Ce segment de lecteur participe également à la consécration du ePub comme véritable format de la lecture numérique, puisque le PDF se lit extrêmement mal sur un petit écran. J’ai d’ailleurs récemment abordé ce sujet ici même sur mon blogue.
Le lecteur social sur iPad
C’est le plus souvent un jeune homme.
Il lit uniquement sur un iPad.
À sa première visite chez Kobo, il a dépensé 22$. Puis, à chaque visite, il dépense 16$ en moyenne. Il passe environ 4,5 commandes par mois, ce qui en fait un consommateur intéressant.
Cette catégorie de lecteur est en croissance depuis le lancement de l’application Reading Life de Kobo, une application où tout peut être partagé sur les réseaux sociaux (annoncer qu’on débute la lecture d’un livre, partager un paragraphe, annoncer qu’on a terminé un livre, etc.). De plus, chaque moment de lecture est comptabilisé.
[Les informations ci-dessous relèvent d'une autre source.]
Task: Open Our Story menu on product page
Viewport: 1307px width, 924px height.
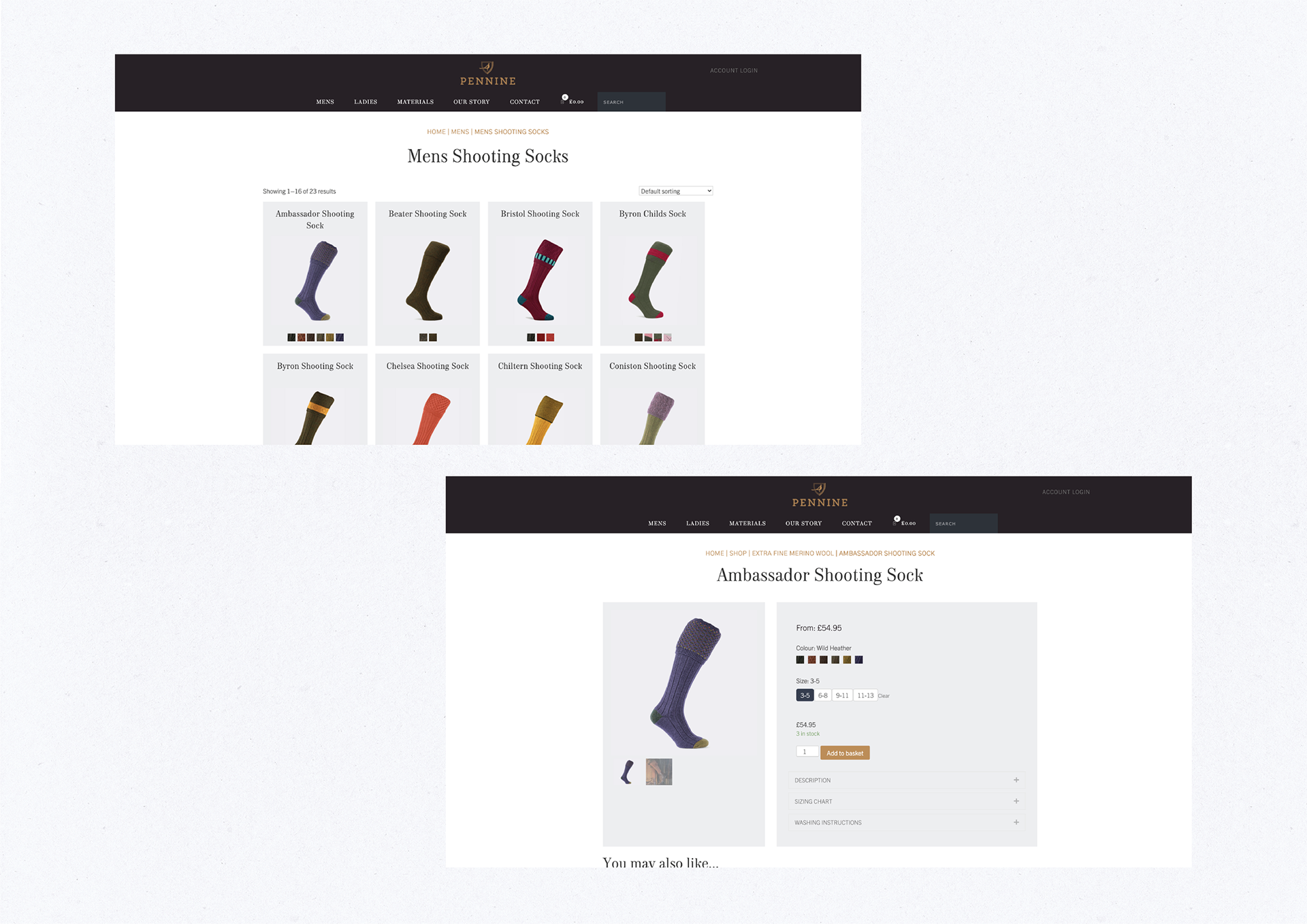Action: click(x=803, y=523)
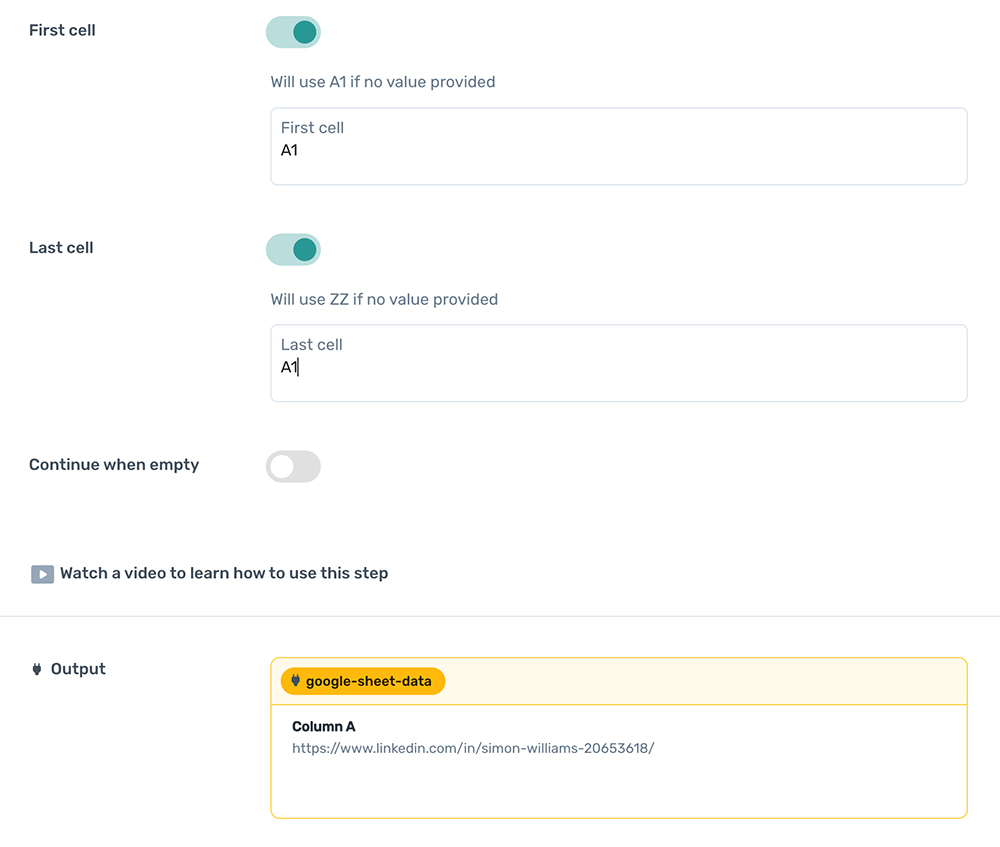Click the Will use ZZ hint text

point(384,299)
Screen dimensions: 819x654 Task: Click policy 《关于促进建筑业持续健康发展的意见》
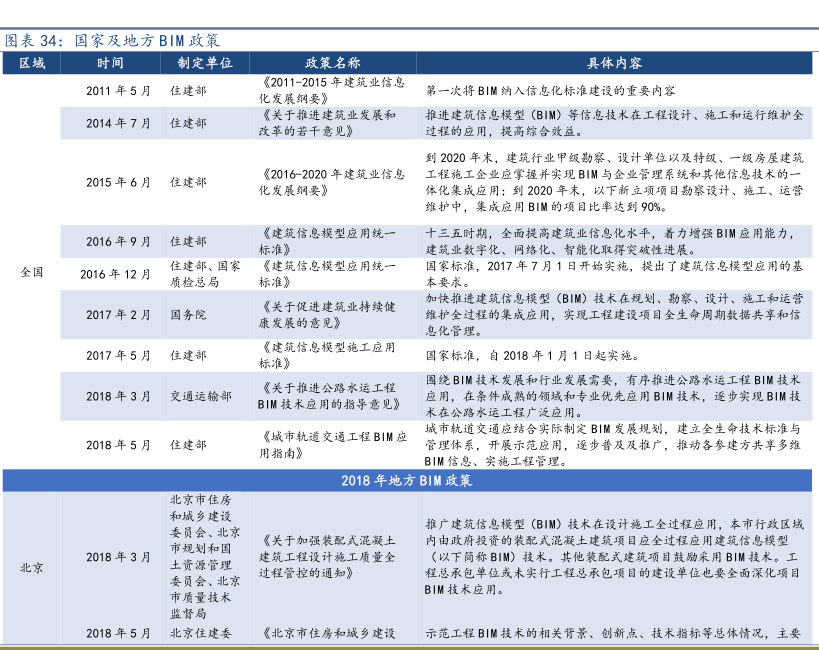[x=332, y=314]
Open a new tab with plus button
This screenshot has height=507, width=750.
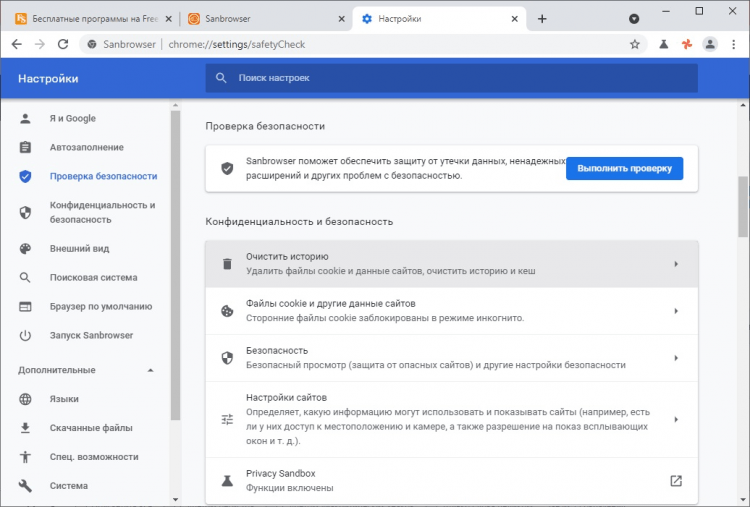coord(542,19)
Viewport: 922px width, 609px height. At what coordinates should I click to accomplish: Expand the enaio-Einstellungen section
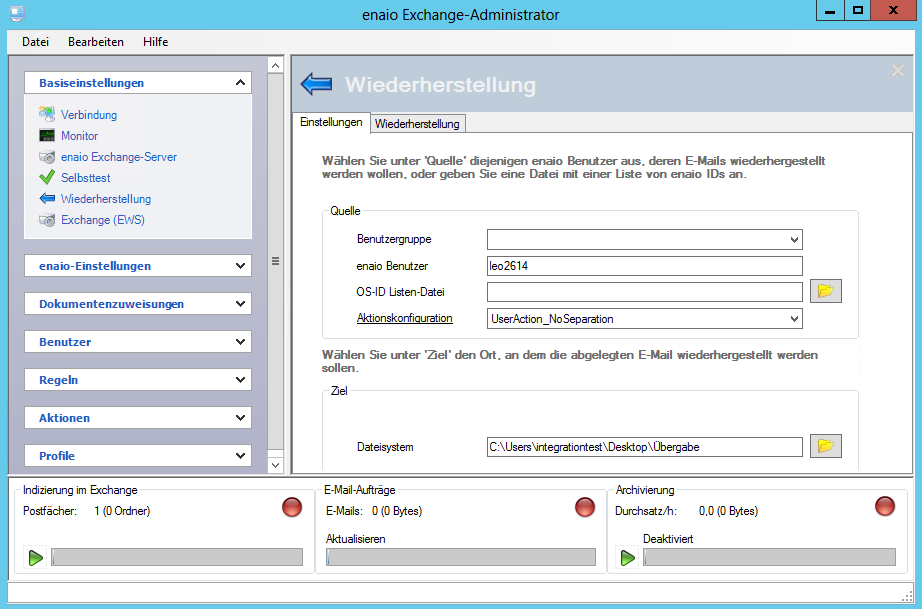[x=137, y=266]
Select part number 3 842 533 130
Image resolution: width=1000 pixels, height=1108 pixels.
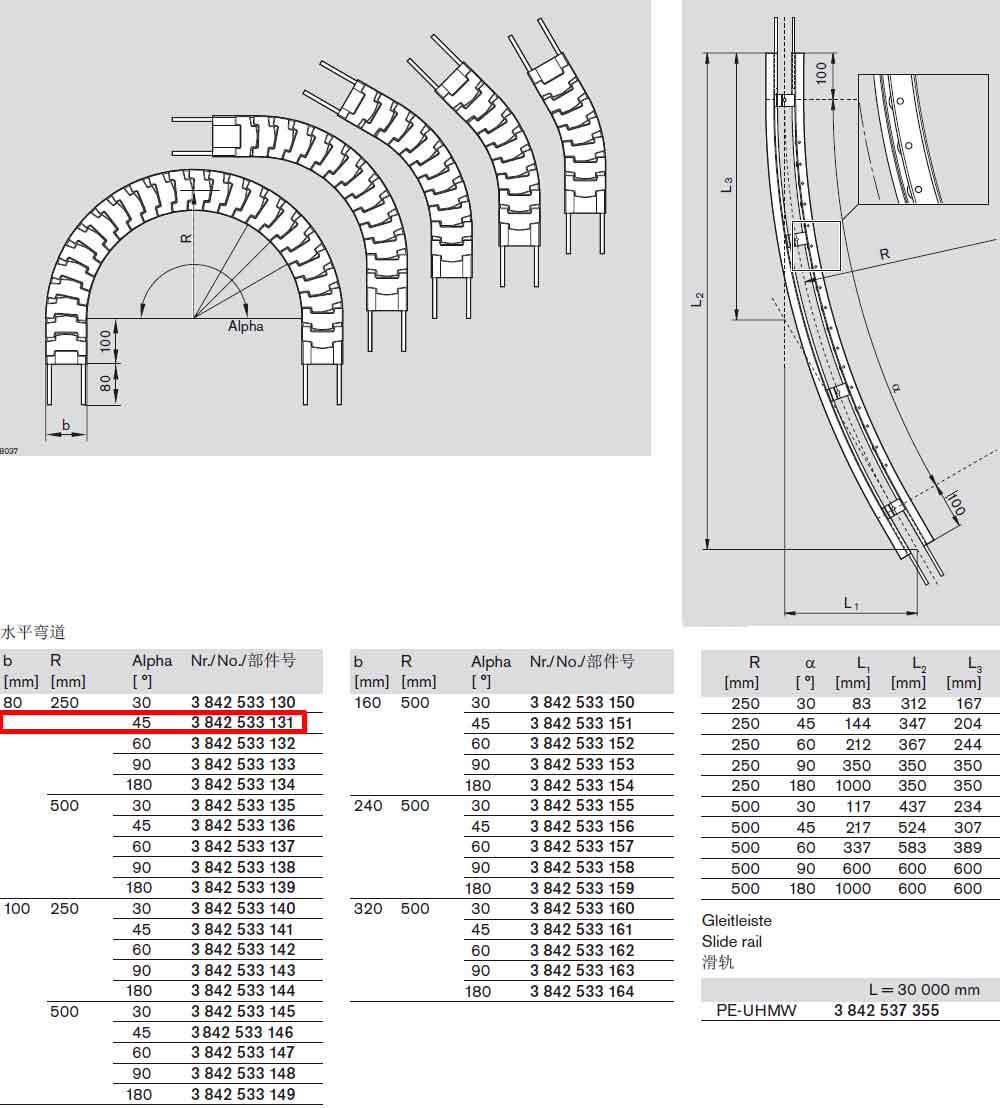pyautogui.click(x=243, y=702)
Il est même possible pour les lecteurs de recevoir des récompenses, lorsqu’ils auraient lu tous les ouvrages d’un auteur en particulier, par exemple. Évidemment, ces récompenses peuvent être affichées sur les réseaux sociaux.
Selon Tamblyn, 98% des utilisateurs de Reading Life utilisent les fonctions sociales. Cette application est maintenant offerte sur iPhone et le sera bientôt sur Kobo Reader. Il affirme également que les utilisateurs de Reading Life passent 50% plus de temps à lire que les autres lecteurs de livres numériques. L’aspect social représenterait donc une motivation supplémentaire pour encourager les gens à lire davantage.
Le collectionneur de livres gratuits
C’est un homme.
Il lit beaucoup sur ordinateur.
Il recherche uniquement des livres gratuits. Peu importe, le contenu, si c’est gratuit, il le télécharge dans son ordinateur. Il veut se constituer une bibliothèque de livres gratuits. Il a accès du contenu auquel il n’avait pas accès avant et il est comblé. Cependant, il est très résistant au marketing.
Tamblyn rappelle qu’il faut distinguer ce type de lecteur de ceux qui téléchargent un livre gratuit pour faire l’essai de la lecture numérique et qui ensuite paient pour leurs livres. Ceux-ci sont quand même très nombreux. Le collectionneur de livres gratuits n’a aucune intention de payer pour un livre!
Finalement, Tamblyn rappelle aux éditeurs que les consommateurs veulent des best-sellers en numérique. Les livres qui se vendent le mieux en numérique sont souvent ceux qui se vendent bien aussi en papier, dit-il.
La conférence de Michael Tamblyn, présentée dans le cadre d’une série de présentations en ligne de l’organisme Tools of change for publishing (TOC), est maintenant accessible en ligne dans son intégralité.